Только теперь этот человек вспомнил о девочке и, увидев, что она так и не притронулась ни к подслащенному вину, ни к пирожным, рассердился и довольно грубо сказал:

— Почему же ты ничего не съела, дурочка?!

На глаза испуганной Тильды навернулись слезы.

— Холод здесь до костей пробирает, — пожаловалась она, — пойдем быстрее домой, у нас на чердаке так уютно…

Как раз в это самое время в караульном помещении на улице Культюр Эшалот вытащил опустевший рожок из «клювика» насытившегося Саладена. Стражам порядка, которые с любопытством окружили мужчину с младенцем, Эшалот добродушно говорил:

— Понятное дело, коли оставил я свой пакет на милость господ караульных, то должен был бы предупредить господина капрала. Не дай Бог, сел бы кто ненароком на моего мальца, а он ведь живой…

— Распищался, как мышь, безобразник! — прервал его капрал. — У нас что тут, приют?

Эшалот между тем старательно закалывал пакет булавками, от которых бумага уже вся была в крошечных дырочках.

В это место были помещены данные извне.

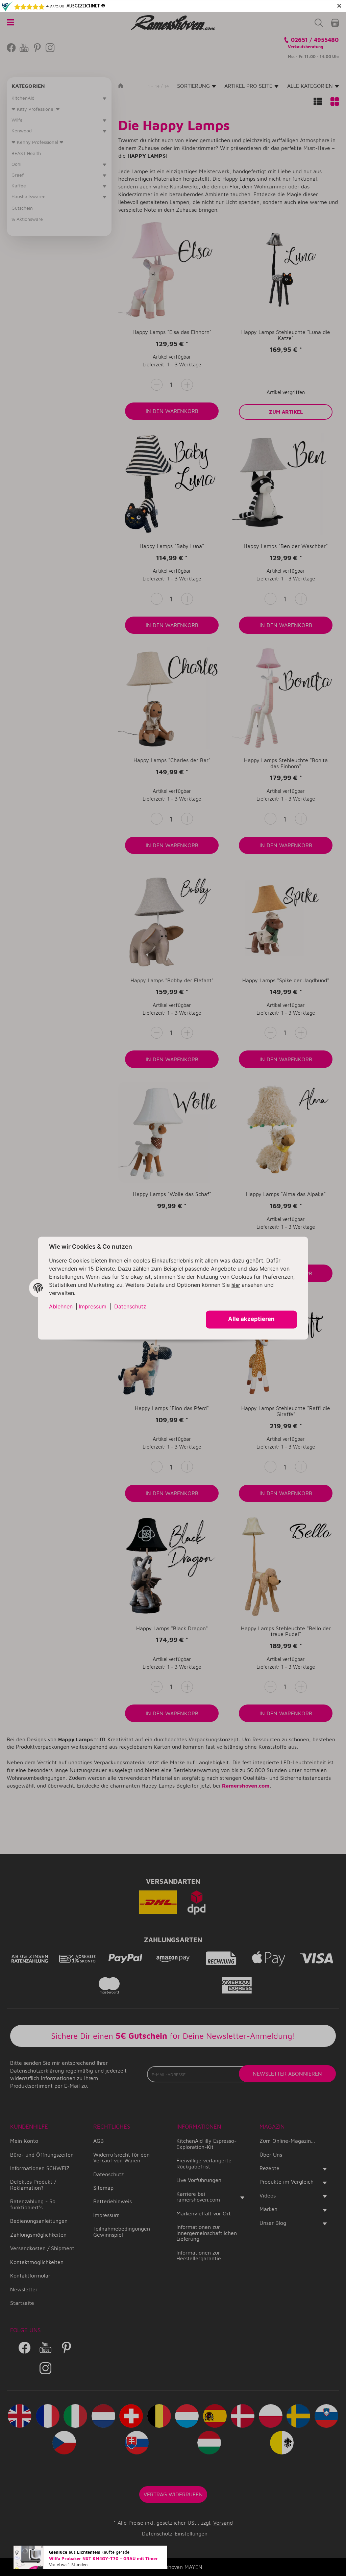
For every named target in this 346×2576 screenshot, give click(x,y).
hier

— Отверстия — это чтобы дышал, — пояснил опекун Саладена. — И должен вам сказать, что малыш, которого вы сейчас видите перед собой, станет однажды маркизом или герцогом — такая уж у него судьба, и бумаги есть соответствующие, а хранятся они в тайнике, потому как большие беды выпали на долю несчастных предков этого карапуза. И есть злые люди, мечтающие о том, чтобы омрачить юные дни молодого господина; негодяи предлагали мне целое состояние, лишь бы я добавил три капли крысиного яда ему в молоко, но я скорее умру, чем…

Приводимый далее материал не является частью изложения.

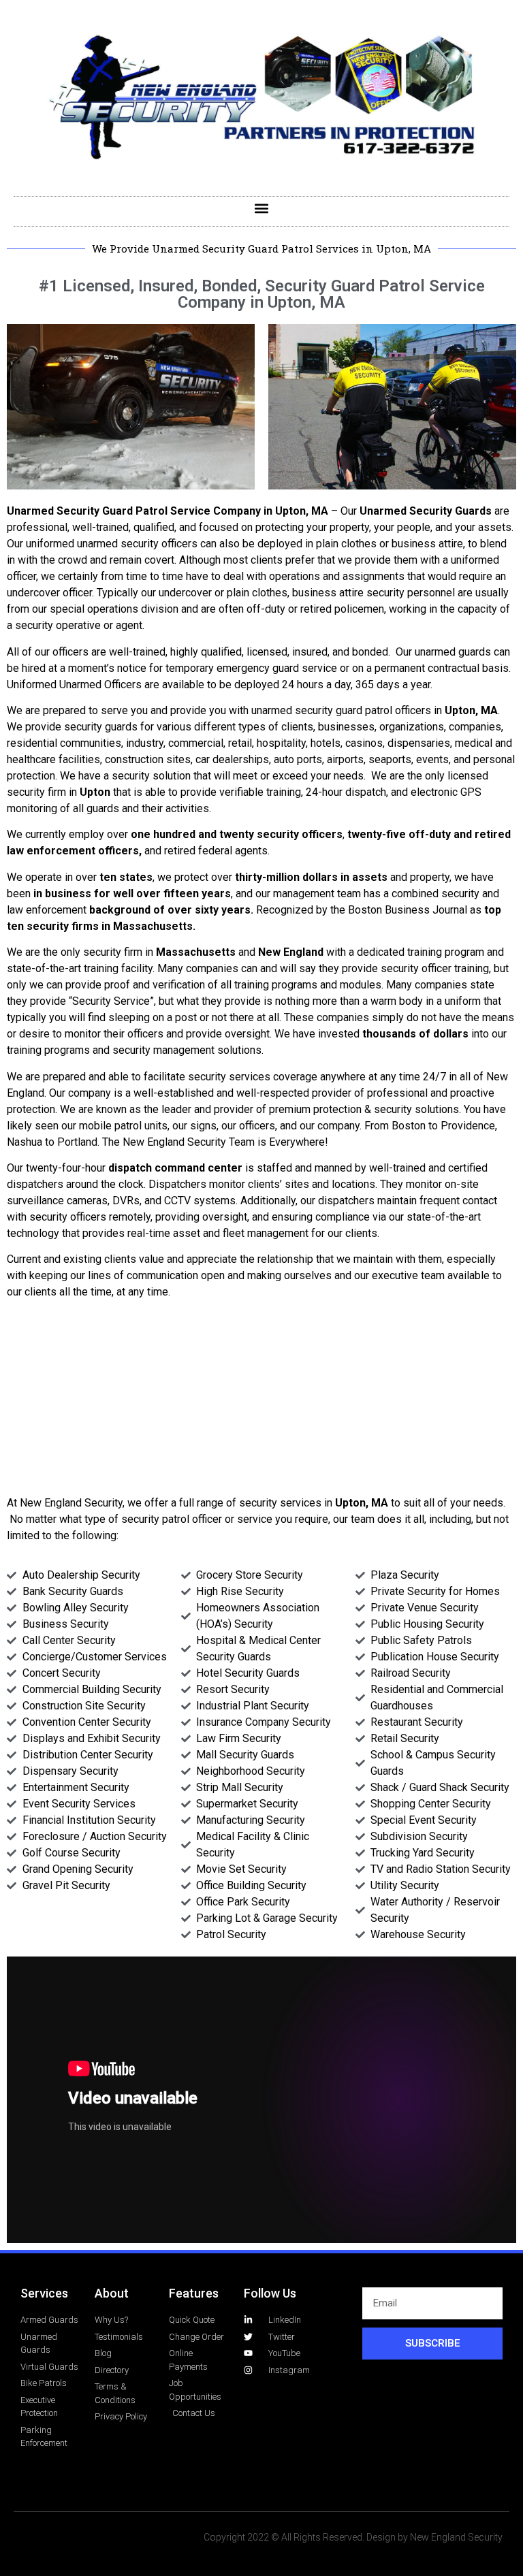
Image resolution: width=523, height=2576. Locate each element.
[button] (262, 208)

Служивые — они все в душе романтики, вот и слушали Эшалота, затаив дыхание. Однако капрал строго спросил:

— А вы-то сами чем занимаетесь, любезный? Вид ваш не внушает большого доверия.

Эшалот, уложив аккуратно зашпиленный пакет в карман на животе, ответил:

— Я вскармливаю Саладена, вожу дружбу с господином Симилором, с которым мы — как Орест и Пилад[2], а кроме того, без малейшего урона для своей чести занимаюсь еще кое-какими секретными делами.

Знаменательные эти слова Эшалот произнес с самым скромным видом. Присутствующие переглянулись, а капрал, постучав пальцем по лбу, шепнул:

— Похоже, он говорит правду.

Все рассмеялись. Это очень обидело Эшалота. Простодушно-удивленное лицо его выразило живейшее негодование, и он уже собрался ответить с видом глубоко оскорбленного достоинства, но тут на улице послышался стук колес.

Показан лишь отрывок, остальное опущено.